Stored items
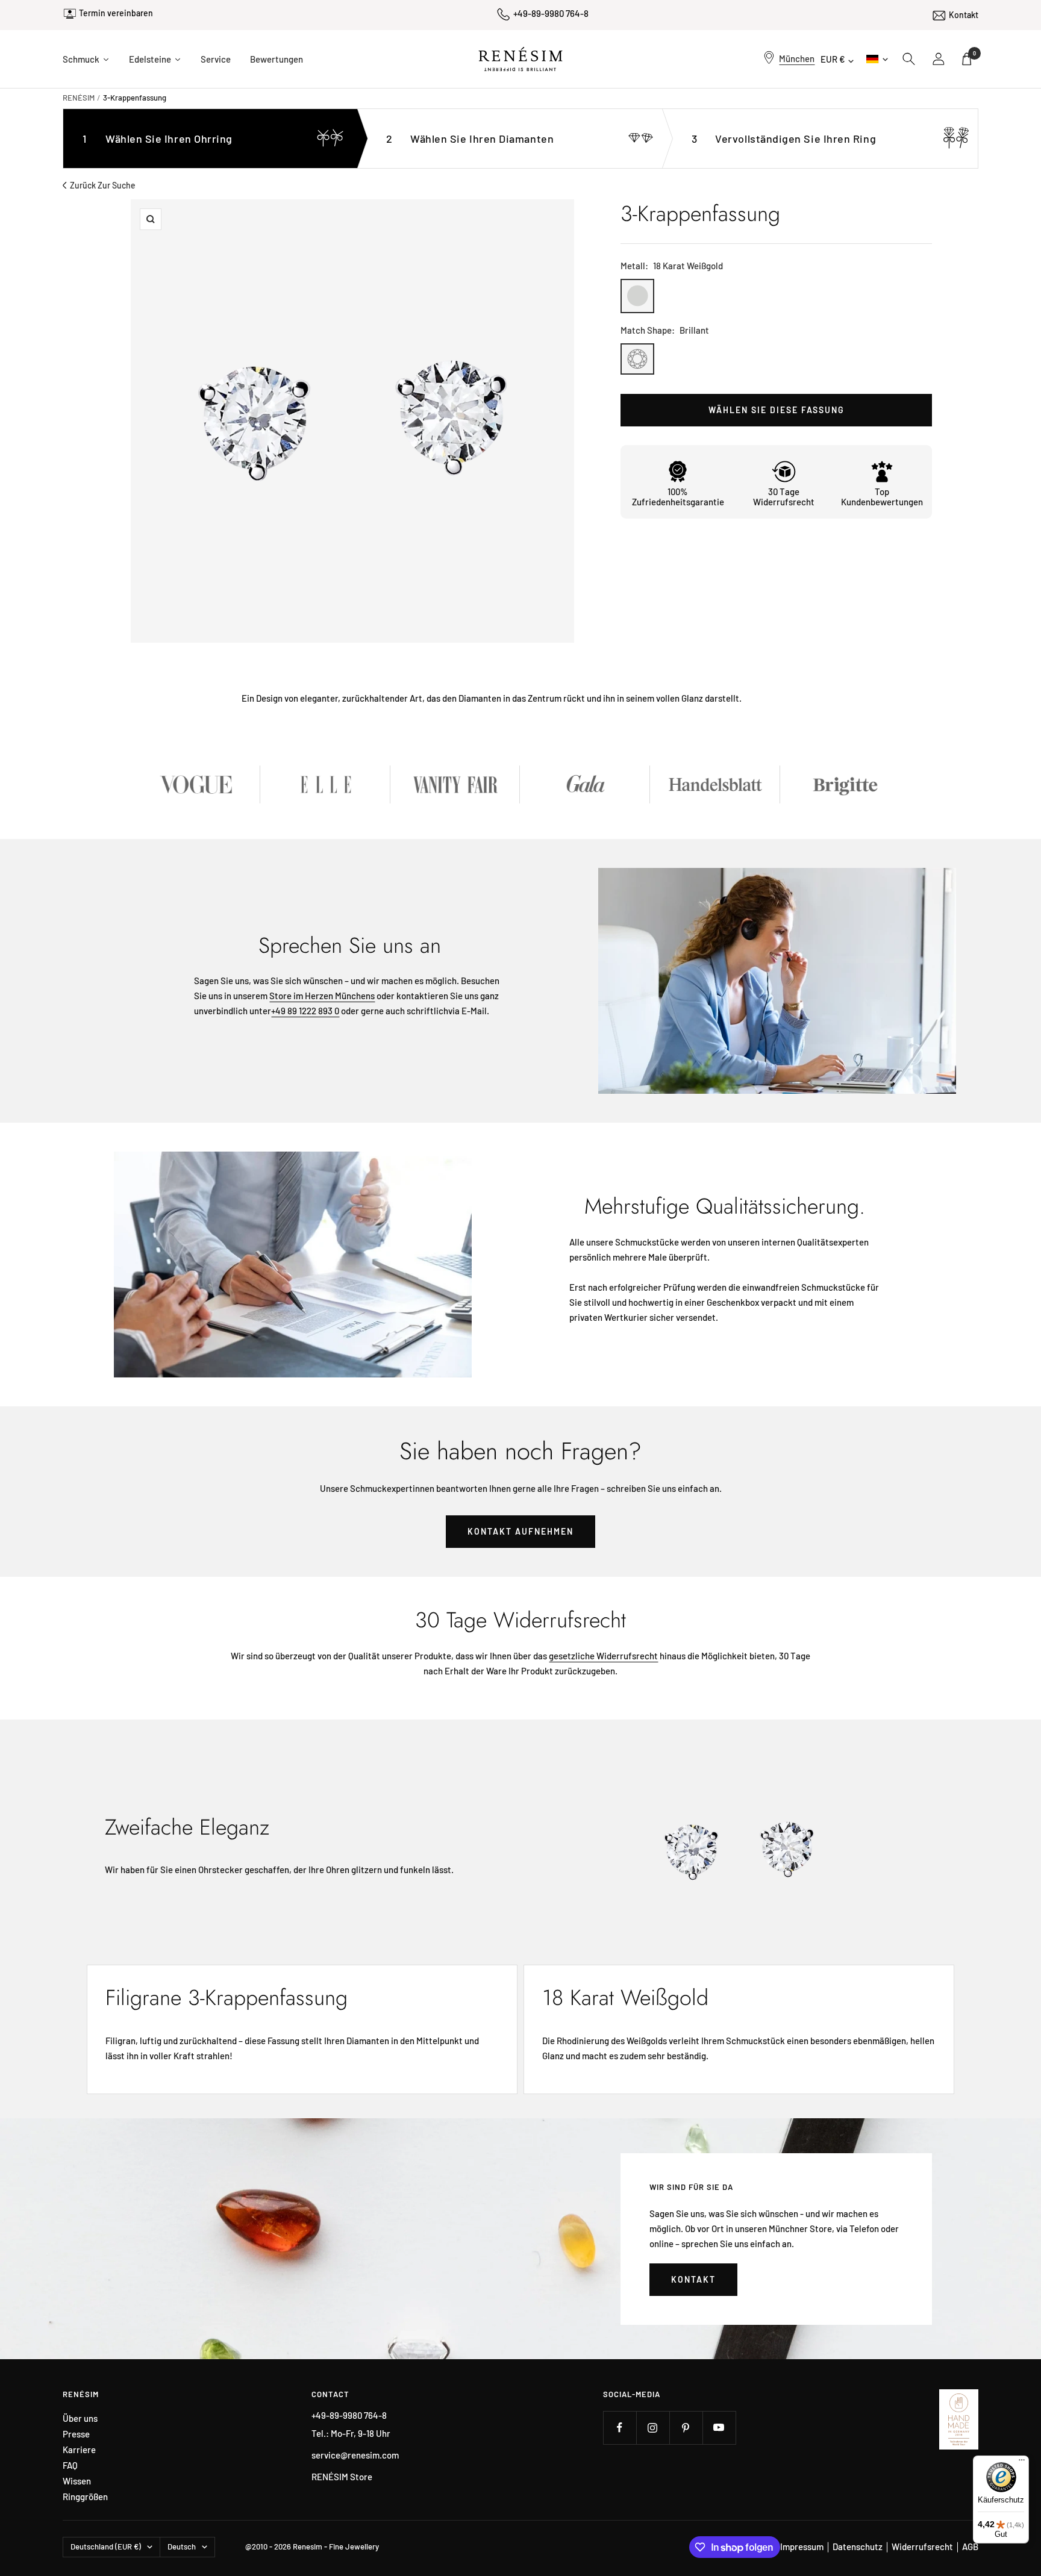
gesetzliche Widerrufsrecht (603, 1655)
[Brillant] (637, 359)
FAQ (70, 2465)
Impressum (802, 2546)
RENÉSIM (79, 97)
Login (939, 59)
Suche (909, 59)
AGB (970, 2546)
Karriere (79, 2449)
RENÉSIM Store (341, 2476)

● Problem details
For this exercise, transcribe the entries verbatim and skip all pictures.

● Solution below
gesetzliche Widerrufsrecht (603, 1655)
[Brillant] (637, 359)
FAQ (70, 2465)
Impressum (802, 2546)
RENÉSIM (79, 97)
Login (939, 59)
Suche (909, 59)
AGB (970, 2546)
Karriere (79, 2449)
RENÉSIM Store (341, 2476)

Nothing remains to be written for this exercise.